彼らの論調で非常に強い疑問を抱いたのは、前回のブログにも書きましたが、ヒラリー・クリントンに対する「何事も計算ずくの女」という批判、そして黒人票が圧倒的にオバマに偏り、高齢の白人女性の票がクリントンに偏っているのを、互いへの「反対票」として分析していたことでした。
けれども、実際に投票に並んでいる者のインタビューでは「オバマとクリントンのどちらも好き。実際に投票用紙に向かうまでどちらにするかわからない」と答える人が多いのです。私の周囲でも「ヒラリーが嫌いだからオバマに投票する」という人は皆無で、「どちらでも共和党に勝ってくれる人を選びたい」というのが大部分の民主党員の意見なのです。

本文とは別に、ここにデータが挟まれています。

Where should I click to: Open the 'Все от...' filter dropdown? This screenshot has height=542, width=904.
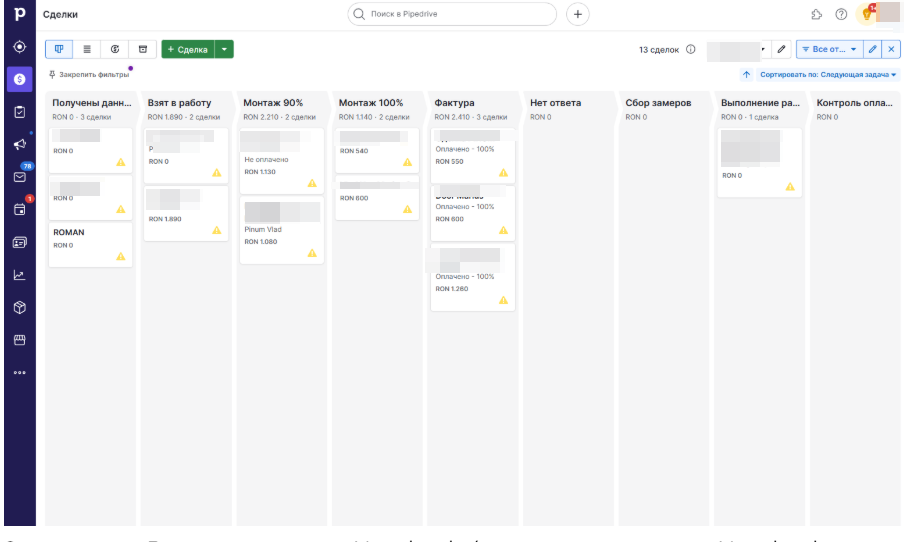tap(829, 49)
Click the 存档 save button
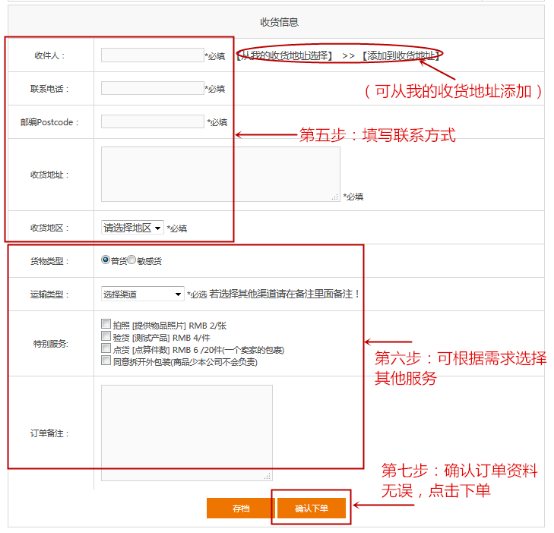554x533 pixels. coord(241,508)
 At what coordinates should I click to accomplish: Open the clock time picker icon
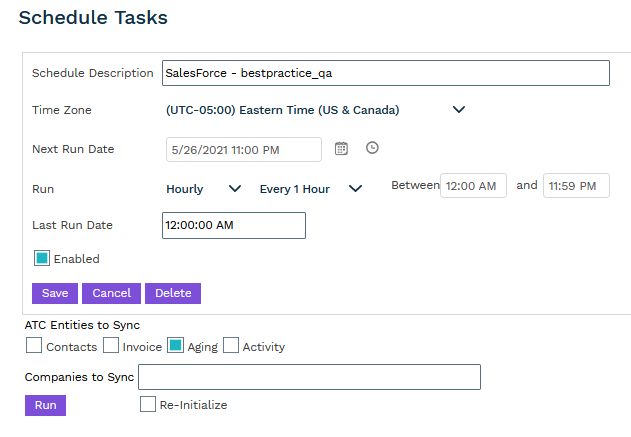click(x=373, y=148)
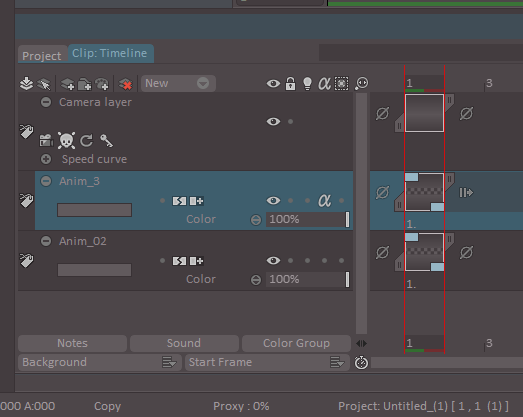Click the light bulb icon in header

coord(307,83)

主要なメディアの政治番組だけを見ている人は、バランスがとれていないために「クリントンに勝ち目はない」、「彼女はネガティブだ」というイメージを抱く選択肢しかありません。けれども、討論を最初から最後まで聞き、候補者のサイトを訪れて医療保険や経済政策を読めば、自分で候補者の善し悪しを判断することができます。たぶん今年は、テレビだけでなくインターネットなどを利用して自分で候補者を選びたいと思っている人が多いのではないでしょうか。
11月の選挙では、マスメディアを鵜呑みしない人がマジョリティであることを祈っています。

アメリカ合衆国では人種差別と性差別のどちらが強いか

今日4州(オハイオ、テキサス、ロードアイランド、ヴァモント)で行われる予備選は、その結果次第で民主党大統領候補が決定する可能性があると言われている重要なものです。というか、今年の予備選は、普段の予備選に比較して「すべての州が重要」になっています。
現時点では、勝利した州の数と「代表議員(delegates)」の数でバラック・オバマが有利ですが、今後彼がすべての州で勝利しても、過半数の代表議員数を獲得することは無理です。勝敗を決めるのは、スーパー代表議員と呼ばれている民主党の重鎮たちの票になります。彼らは、投票者には関係なく、自分の意志で候補を選べる人たちです。実際の大統領選挙で共和党候補に勝てるかどうか、というのが彼らの選択の条件になるわけですが、彼らに普通の選挙人の心が読めるかどうか、というのは大いに疑問です。というのは、4年前に民主党は「選挙に勝ちやすいだろう」という計算でジョン・ケリーを選んで失敗しているからです。どうせ負けるのなら、戦争に最初から猛反対し、若者や無所属の投票者を魅了していたハワード・ディーン(現在、民主党全国委員長)を押すべきだったのに、彼に「ばかげた候補」というイメージを与える戦略にマスコミと一緒になって荷担したのですから。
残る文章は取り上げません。